With shifting challenges and companies re-evaluating priorities, employees must learn how to do more with less, while still being offered the support they need to continue to stay engaged and happy at work.
It creates positive cascading impacts across the business
When managers gain the opportunity to seek coaching and implement coaching-based support and resources, it helps individual contributors, which in turn helps teams. It is an investment that scales and supports the whole organization’s growth.
Companies that are high in coaching culture have happier, more committed, and more dedicated people, and their teams report:
11% more trust;
26% less team conflict and 25% more confidence in discussion problem solving with coworkers;
22% greater agility in response to new challenges; and:
24% greater ability to generate and apply new and useful solutions to hard challenges
To be without those attributes is to impede progress and stifle growth. Without a strong coaching culture, productivity, employee retention, and organizational success are at risk.

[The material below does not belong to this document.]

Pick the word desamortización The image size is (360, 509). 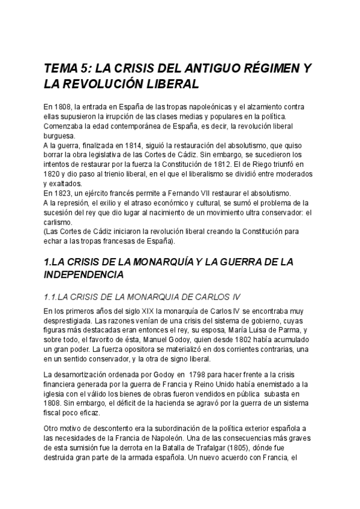(85, 375)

In short, challenging times present an incredible opportunity for organizations to take the lead. Emphasizing behavioral skills is invaluable when resources are limited or uncertain — while competitors are hoping their employees will tread water, an investment in strong coaching culture helps protect your organization from rippling negative impacts in times of great challenge.
“Coaching has really enabled us to focus on how we build that change resilience so when there are changes or anything that’s occurring in the workplace, people are ready and they have the tools and they understand what they’re feeling and how they’re reacting.”

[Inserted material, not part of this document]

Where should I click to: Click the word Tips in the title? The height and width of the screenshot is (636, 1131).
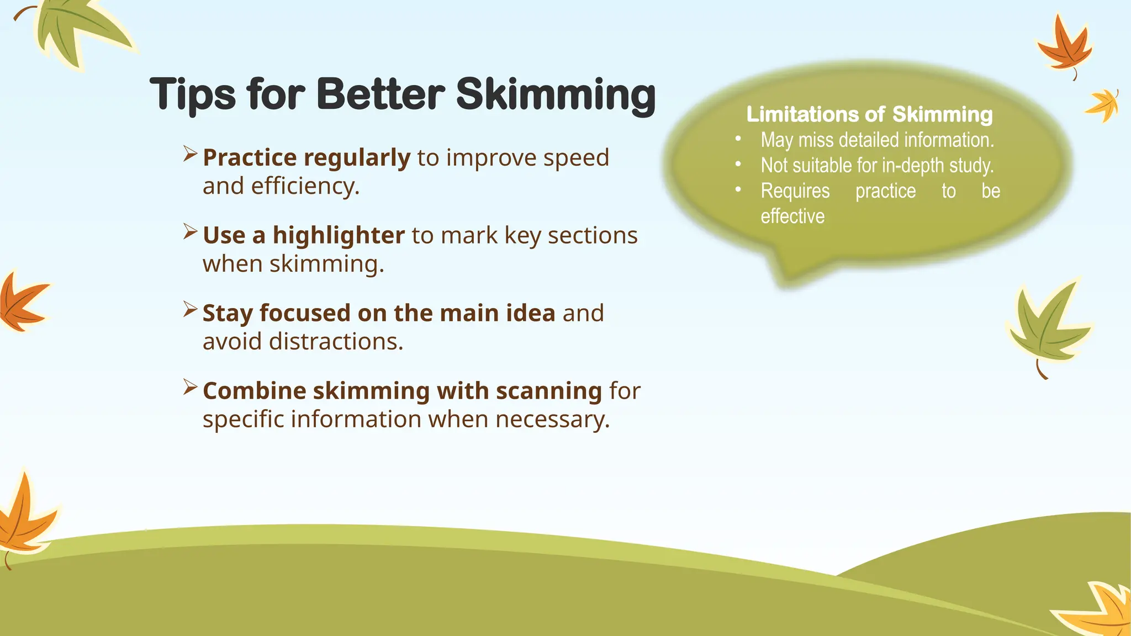click(x=192, y=95)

Tina Gupta, VP of Talent & Employee Experience, WarnerMedia + BetterUp customer
So, how do you build a strong coaching culture?
Regardless of where you are now, developing a strong coaching culture in your organization is not only possible — it’s well within grasp with the right amount of commitment to the cause. Some interventions that have proven impactful are:
Adopt a growth mindset. Instilling a mindset of flexibility and failure as an opportunity for learning — especially amid constant change, means growth for every employee at your organization.
Build future-mindedness. Encourage organizational leadership to approach the future with pragmatism and optimism. Individuals who balance optimistic action with thoughtful pragmatism and create space to reflect on and ready themselves for potential outcomes tend to be more successful, hopeful, and less stressed than their peers. Those employees will be the ones who drive organizational success.
Implement coaching. BetterUp delivers value with components of coaching we believe are responsible for our best outcomes: exemplary coaches, cutting-edge technology, evidence-based practices rooted in the latest in behavioral science, and of course, personalization. Coaching is a powerful tool to drive organizational growth and progress.
Invest in employee support. Benefits that address employee well-being, facilitate connections, and support building mental fitness is not just nice to have. They’re imperative (even according to the U.S. Surgeon General!). When we invest in building workplaces that are engines of well-being, employees will believe they have the workplace resources and support necessary to flourish.
Despite the turbulent seasons we are all navigating, companies have an incredible opportunity to evolve and grow into organizations that can withstand present-day difficulties and thrive well into the future.